Allergists from the American College of Allergy, Asthma and Immunology (ACAAI) have some tips for reducing allergy symptoms this spring. I thought they were excellent and worth sharing… Enjoy!

Do:

1. Wear glasses or sunglasses when outdoors. Covering  your eyes keeps pollen and other irritants away from this sensitive area, which reduces itchiness and redness.

2. Shower and wash your hair before bed.  Cleaning up before getting into bed helps remove pollen from your hair and skin, which reduces irritation. You should also consider keeping pets out of the bedroom if they’ve been outside, as pollen can cling to their fur.

3. Minimize activities outdoors when pollen counts are at their peak. Pollen is typically at its highest point during midday and afternoon hours, so those who suffer with allergies and asthma should avoid going outside during those times of day.

4. Run the air conditioner at home.

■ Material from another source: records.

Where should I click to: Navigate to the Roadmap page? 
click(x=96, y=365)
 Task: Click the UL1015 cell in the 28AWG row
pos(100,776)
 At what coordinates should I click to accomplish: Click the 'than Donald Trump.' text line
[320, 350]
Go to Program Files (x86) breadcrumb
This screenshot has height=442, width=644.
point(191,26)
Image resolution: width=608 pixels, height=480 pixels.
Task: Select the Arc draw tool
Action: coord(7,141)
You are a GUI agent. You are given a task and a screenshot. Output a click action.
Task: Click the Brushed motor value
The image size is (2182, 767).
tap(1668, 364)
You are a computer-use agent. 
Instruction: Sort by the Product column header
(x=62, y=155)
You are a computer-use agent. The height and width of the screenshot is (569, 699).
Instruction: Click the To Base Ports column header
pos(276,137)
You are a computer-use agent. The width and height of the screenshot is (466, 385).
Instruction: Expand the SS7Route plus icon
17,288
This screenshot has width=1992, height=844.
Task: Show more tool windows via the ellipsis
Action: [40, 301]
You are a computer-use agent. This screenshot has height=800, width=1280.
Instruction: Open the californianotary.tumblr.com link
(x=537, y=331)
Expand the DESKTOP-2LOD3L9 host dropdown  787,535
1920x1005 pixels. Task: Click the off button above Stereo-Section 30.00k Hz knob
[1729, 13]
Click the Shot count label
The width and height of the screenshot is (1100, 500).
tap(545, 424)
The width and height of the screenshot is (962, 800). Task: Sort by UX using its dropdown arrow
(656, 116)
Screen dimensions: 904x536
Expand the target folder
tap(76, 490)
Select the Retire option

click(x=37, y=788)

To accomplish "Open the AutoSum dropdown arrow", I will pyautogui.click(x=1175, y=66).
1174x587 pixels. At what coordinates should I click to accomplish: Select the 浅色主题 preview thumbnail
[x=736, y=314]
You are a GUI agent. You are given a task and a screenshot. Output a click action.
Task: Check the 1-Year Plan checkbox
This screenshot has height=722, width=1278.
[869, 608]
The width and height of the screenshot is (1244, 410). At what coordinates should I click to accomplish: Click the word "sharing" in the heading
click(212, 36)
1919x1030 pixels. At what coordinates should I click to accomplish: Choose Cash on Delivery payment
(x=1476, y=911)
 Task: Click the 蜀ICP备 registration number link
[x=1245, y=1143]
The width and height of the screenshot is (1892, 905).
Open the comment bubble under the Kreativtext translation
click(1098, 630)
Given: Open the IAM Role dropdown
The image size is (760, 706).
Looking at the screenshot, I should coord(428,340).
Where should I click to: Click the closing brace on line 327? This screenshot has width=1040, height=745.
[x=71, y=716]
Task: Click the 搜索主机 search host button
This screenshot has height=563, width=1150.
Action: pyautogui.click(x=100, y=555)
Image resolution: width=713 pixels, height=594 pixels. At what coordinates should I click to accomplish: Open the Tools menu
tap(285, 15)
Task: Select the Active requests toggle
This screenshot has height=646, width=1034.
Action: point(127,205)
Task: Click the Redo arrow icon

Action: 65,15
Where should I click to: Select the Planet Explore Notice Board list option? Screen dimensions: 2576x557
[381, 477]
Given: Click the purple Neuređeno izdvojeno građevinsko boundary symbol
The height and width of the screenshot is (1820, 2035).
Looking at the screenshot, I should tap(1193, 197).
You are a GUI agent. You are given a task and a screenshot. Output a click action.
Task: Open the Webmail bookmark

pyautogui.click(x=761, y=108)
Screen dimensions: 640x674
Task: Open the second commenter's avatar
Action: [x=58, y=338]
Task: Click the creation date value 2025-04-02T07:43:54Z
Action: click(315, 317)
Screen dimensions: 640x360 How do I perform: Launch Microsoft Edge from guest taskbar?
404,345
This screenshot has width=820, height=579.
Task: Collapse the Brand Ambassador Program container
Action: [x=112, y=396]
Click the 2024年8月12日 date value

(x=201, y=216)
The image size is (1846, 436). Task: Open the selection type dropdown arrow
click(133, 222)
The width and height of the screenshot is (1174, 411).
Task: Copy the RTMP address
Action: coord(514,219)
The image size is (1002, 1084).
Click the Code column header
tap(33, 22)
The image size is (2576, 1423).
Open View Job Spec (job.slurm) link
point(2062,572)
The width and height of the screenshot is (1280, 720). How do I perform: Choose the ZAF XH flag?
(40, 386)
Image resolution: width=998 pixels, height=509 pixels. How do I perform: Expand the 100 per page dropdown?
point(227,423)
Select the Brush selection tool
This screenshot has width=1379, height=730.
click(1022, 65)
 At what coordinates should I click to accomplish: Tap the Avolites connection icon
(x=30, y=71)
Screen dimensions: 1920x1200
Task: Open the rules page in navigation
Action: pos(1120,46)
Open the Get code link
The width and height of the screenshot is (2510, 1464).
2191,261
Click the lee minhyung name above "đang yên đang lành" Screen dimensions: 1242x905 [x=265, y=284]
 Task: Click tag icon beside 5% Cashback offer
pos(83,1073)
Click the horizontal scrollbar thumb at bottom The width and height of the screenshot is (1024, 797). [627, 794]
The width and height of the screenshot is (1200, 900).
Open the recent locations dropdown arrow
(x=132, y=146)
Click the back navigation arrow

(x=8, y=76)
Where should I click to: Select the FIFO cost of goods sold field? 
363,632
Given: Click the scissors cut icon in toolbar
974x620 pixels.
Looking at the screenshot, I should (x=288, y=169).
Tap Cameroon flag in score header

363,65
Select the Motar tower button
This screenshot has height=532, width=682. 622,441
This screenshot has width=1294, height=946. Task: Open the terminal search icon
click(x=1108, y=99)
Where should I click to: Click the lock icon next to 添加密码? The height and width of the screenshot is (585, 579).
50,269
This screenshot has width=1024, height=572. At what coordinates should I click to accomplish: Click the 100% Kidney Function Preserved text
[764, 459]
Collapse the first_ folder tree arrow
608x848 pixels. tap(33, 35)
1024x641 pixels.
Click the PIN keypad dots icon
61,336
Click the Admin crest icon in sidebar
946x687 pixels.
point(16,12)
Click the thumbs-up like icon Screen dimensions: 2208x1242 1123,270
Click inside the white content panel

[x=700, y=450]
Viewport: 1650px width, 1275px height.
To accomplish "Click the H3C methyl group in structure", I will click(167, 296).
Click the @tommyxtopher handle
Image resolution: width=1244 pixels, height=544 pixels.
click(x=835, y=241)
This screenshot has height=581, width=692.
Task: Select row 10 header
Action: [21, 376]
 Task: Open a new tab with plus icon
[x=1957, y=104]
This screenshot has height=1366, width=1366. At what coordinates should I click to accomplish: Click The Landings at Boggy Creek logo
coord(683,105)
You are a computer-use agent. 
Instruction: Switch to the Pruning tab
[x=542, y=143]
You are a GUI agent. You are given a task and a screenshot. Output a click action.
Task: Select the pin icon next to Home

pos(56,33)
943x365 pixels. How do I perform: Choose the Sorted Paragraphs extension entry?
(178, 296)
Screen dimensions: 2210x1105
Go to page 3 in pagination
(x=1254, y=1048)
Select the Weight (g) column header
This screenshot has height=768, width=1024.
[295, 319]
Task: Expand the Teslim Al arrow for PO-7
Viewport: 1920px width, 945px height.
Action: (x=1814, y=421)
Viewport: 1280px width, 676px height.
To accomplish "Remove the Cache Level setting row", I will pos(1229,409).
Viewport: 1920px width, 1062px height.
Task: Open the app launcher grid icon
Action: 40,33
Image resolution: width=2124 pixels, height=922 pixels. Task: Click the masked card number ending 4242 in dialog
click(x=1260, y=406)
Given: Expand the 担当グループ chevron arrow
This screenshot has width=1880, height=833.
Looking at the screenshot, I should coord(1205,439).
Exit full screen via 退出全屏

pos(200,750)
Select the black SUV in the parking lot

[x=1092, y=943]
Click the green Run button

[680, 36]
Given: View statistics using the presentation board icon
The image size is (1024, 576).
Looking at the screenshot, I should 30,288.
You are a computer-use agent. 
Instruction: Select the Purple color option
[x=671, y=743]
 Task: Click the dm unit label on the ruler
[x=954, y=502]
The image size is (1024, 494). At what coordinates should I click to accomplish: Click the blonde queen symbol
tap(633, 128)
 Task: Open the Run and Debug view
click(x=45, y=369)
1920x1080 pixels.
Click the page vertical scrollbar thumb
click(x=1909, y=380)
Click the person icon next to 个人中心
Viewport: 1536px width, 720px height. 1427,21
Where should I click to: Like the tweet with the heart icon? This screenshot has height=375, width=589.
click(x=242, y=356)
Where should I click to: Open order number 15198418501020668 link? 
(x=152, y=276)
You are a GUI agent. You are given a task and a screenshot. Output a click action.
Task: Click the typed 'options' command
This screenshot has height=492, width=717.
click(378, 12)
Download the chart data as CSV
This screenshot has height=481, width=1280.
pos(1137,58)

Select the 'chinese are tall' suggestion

Leaving doors and windows open is a good way to invite allergens and other irritants inside your home, so there’s no escape.

5. Keep air conditioning and furnace filters fresh. It’s important to change filters every three months and use filters with a MERV rating of 8 to 12.  A MERV rating tells you how well the filter can remove pollen and mold from the air as it passes through.

Don’t:

1. Treat symptoms without knowing what you’re allergic to. You may think you know what’s causing your allergy symptoms, but more than two-thirds of spring allergy sufferers actually have year-round allergies. An allergist, a doctor who is an expert in treating allergies and asthma, can perform tests to pinpoint the cause of your suffering and then find the right treatment to stop it.

2. Spend blindly on over-the-counter medications. There are tons of allergy medications available at the store, some of which can be very effective. But if you’re buying new products all the time, spending a bundle and not feeling better, consult with an allergist who can discuss which options might be best for you. Your allergist may suggest nasal spray or allergy shots, also called immunotherapy. Immunotherapy can actually cure your allergies and keep you out of the drug store aisles for good.

3. Wait too long to take allergy meds. Don’t wait until symptoms kick in and you’re already feeling bad to take allergy medication. Instead, prepare by taking medication that has worked for you in the past just before the season starts. Pay attention to the weather: When winter weather turns warm, pollens and molds are released into the air. Start treatment prior to the warm up.

4. Hang clothing or laundry outside. On a clothesline, fabric can collect pollen, which is an allergy trigger. Instead, use a drying machine to reduce these allergens.

5. Eat produce and other foods that might aggravate sniffles and sneezing. If your mouth, lips and throat get itchy and you sniffle and sneeze after eating certain raw or fresh fruits or other foods, you may have “oral allergy syndrome.” The condition, which affects about one third of seasonal allergy sufferers, occurs in people who are already allergic to pollen when their immune system sees a similarity between the proteins of pollen and those of the food, and triggers a reaction. If you are allergic to tree pollen, for example, foods like apples, cherries, pears, apricots, kiwis, oranges, plums, almonds, hazelnut and walnuts may bother you. Cooking or peeling the food may help, but you should talk to an allergist.